O som desempenha um papel importante em todas as atividades humanas e as aplicações da acústica são encontradas em praticamente todos os aspetos da sociedade. De facto, o ambiente sonoro é um componente essencial do nosso equilíbrio, moldando o nosso comportamento individual e coletivo. As ondas sonoras propagam-se num meio material, independentemente do seu estado físico. Elas disseminam-se tanto através de um meio sólido, como o ferro ou o betão, quanto de um fluido, como o ar ou a água. O seu deslocamento ocorre através de compressões e rarefações do meio por onde ela se propaga. Quando o recetor é o ouvido humano, ao chegar a onda produz um sinal nervoso propagado até ao cérebro onde é interpretado como sensação de som, desde que a sua frequência se situe no intervalo entre cerca de 20 Hz e 20 000Hz.

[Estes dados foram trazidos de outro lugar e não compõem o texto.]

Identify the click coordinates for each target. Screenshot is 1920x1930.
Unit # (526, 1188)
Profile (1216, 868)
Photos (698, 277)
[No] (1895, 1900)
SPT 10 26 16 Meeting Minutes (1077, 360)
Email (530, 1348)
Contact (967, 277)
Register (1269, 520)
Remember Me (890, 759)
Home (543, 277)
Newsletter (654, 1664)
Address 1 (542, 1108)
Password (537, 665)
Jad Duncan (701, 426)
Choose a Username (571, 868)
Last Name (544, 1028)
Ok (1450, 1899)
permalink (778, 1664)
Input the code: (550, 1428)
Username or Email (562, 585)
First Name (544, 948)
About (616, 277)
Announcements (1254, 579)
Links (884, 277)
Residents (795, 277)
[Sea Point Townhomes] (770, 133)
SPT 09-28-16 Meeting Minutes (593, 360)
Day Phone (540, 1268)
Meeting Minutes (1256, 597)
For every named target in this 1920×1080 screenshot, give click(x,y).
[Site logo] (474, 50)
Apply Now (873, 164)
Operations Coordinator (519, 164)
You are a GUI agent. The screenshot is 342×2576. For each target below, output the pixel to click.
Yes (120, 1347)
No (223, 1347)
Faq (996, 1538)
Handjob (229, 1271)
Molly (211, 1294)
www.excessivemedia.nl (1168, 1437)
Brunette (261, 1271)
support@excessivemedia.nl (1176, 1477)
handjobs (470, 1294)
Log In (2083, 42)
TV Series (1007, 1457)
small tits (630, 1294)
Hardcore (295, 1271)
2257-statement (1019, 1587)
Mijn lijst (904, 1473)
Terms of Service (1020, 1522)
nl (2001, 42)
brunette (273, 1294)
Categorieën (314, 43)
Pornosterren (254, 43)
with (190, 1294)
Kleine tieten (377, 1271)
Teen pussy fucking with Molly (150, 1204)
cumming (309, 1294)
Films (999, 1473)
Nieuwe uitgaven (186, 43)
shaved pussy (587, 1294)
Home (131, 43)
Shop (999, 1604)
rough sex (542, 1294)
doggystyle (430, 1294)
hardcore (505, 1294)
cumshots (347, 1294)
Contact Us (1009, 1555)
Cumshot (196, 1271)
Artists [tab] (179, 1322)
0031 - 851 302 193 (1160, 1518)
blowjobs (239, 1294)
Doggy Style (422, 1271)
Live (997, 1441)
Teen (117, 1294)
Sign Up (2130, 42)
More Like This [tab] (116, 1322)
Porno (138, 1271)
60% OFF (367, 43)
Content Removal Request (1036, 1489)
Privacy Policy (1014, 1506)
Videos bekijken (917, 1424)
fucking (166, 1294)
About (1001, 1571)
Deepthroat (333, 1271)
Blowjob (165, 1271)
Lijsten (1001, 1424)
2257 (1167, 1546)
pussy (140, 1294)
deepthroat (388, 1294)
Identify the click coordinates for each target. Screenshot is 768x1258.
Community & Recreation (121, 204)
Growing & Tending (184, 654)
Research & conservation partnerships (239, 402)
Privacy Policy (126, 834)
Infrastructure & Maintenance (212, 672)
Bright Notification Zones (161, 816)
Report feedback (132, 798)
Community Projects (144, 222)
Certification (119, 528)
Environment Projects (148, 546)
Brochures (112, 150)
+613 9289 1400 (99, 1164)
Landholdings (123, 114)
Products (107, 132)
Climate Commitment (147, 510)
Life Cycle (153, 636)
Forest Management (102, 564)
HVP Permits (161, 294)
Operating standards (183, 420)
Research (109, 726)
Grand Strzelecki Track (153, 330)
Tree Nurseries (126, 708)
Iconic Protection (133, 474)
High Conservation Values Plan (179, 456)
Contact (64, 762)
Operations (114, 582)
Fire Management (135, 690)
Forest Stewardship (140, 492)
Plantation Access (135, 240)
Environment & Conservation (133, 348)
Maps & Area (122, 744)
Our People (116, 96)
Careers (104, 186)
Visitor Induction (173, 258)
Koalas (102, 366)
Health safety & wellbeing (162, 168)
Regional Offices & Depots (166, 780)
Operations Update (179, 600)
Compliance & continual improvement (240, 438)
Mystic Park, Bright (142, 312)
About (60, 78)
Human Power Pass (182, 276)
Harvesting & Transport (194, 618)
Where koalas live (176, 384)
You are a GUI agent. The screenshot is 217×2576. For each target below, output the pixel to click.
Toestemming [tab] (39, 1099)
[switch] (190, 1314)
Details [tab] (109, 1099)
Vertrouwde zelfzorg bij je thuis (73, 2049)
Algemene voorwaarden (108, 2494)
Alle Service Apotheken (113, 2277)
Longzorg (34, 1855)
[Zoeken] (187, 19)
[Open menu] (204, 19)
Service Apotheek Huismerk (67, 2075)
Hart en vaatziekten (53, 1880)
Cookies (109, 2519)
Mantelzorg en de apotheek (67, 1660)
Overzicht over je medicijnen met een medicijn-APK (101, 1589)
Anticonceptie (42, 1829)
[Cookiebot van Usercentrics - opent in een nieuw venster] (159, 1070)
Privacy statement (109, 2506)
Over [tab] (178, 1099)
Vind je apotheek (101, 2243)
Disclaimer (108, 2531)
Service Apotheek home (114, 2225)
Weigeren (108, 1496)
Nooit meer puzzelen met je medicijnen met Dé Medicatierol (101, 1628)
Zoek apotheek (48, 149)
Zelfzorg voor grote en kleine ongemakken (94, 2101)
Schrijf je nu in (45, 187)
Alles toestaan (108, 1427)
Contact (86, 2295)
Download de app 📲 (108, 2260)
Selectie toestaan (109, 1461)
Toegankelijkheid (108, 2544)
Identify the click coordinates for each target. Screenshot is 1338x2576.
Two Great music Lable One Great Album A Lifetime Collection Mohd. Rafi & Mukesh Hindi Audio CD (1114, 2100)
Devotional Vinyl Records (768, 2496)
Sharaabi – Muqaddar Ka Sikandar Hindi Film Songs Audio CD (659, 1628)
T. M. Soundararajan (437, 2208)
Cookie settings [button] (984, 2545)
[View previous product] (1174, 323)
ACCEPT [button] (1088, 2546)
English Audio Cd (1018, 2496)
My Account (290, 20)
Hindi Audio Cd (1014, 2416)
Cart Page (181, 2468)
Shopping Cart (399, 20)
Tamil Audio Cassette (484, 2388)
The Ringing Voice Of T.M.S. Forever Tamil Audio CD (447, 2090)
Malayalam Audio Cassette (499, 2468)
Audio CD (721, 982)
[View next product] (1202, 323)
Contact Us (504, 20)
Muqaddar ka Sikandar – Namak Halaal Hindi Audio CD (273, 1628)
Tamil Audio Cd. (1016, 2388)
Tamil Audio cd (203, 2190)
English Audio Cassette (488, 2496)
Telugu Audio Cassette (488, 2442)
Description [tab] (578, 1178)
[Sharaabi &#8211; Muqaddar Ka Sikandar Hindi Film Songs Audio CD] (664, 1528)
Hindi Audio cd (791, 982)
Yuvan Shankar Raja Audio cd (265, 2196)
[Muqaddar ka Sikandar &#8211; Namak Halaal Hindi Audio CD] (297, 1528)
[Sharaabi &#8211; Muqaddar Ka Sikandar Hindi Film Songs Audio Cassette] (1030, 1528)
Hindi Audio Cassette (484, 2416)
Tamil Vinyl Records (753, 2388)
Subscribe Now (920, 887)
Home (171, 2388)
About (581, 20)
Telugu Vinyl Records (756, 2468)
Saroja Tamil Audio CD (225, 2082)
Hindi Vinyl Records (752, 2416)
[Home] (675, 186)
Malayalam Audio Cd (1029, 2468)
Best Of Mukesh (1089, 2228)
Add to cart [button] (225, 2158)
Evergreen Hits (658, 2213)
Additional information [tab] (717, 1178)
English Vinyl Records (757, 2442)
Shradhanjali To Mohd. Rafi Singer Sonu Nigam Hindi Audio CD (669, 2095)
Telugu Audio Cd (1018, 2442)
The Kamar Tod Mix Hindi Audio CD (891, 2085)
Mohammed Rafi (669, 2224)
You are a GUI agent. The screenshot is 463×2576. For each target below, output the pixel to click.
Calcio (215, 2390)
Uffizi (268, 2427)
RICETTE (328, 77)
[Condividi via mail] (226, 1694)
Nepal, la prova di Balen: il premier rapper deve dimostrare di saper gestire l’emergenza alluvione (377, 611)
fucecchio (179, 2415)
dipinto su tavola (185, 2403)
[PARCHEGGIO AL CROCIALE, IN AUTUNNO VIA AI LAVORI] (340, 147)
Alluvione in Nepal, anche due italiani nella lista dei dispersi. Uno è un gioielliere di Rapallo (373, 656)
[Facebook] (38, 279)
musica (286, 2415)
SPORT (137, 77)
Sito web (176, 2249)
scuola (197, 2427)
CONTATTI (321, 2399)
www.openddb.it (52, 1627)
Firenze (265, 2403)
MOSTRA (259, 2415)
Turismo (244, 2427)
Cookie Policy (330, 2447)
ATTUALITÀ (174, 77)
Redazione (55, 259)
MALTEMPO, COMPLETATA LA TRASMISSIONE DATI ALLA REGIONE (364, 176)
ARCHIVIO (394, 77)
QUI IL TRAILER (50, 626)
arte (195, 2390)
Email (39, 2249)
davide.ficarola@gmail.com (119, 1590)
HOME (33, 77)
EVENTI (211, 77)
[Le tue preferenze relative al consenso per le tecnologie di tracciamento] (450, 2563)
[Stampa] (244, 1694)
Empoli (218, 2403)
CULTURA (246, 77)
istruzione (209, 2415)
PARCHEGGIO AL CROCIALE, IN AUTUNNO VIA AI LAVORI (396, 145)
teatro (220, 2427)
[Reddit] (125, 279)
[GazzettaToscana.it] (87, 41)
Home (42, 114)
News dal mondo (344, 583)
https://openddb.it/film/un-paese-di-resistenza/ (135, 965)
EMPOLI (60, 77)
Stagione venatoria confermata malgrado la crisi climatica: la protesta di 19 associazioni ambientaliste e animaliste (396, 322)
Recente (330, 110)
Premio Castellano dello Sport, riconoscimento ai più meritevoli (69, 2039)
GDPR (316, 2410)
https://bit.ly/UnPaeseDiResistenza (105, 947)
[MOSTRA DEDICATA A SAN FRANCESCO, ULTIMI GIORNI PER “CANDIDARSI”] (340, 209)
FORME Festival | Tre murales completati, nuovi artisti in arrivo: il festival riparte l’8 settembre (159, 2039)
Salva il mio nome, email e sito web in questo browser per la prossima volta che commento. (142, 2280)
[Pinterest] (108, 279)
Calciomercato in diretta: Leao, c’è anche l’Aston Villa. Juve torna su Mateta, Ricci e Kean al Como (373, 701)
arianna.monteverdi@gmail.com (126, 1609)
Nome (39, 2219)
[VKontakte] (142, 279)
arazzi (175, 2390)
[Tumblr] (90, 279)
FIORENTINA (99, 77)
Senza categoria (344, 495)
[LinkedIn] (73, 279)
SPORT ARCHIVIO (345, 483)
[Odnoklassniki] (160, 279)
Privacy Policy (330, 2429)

No âmbito de 2020 – Ano Internacional do Som, um grupo de alunos da Universidade dos Açores promoveu um inquérito com vista a aferir o grau de compreensão do som como fenómeno físico. Os resultados deste inquérito são aqui discutidos sumariamente.


A Física/perceção do som

O som é definido como a propagação tridimensional de uma onda mecânica. Para que esta propagação ocorra é necessário que aconteçam compressões e rarefações do meio no qual a onda se propaga. A onda sonora não arrasta as partículas do meio, apenas faz com que estas vibrem em torno da sua posição de equilíbrio. As ondas podem ser classificadas de acordo com a altura (frequência), intensidade (volume) e timbre (capacidade de diferenciar sons com a mesma altura e intensidade, mas emitidos por fontes diferentes). A velocidade de propagação do som no ar, à temperatura de 0°C, é de 331 ms-1. Esta velocidade aumenta de 0,61 ms-1 com a elevação de 1°C de temperatura[1]. A intensidade de uma onda sonora está relacionada com a energia transmitida por unidade de área e por unidade de tempo.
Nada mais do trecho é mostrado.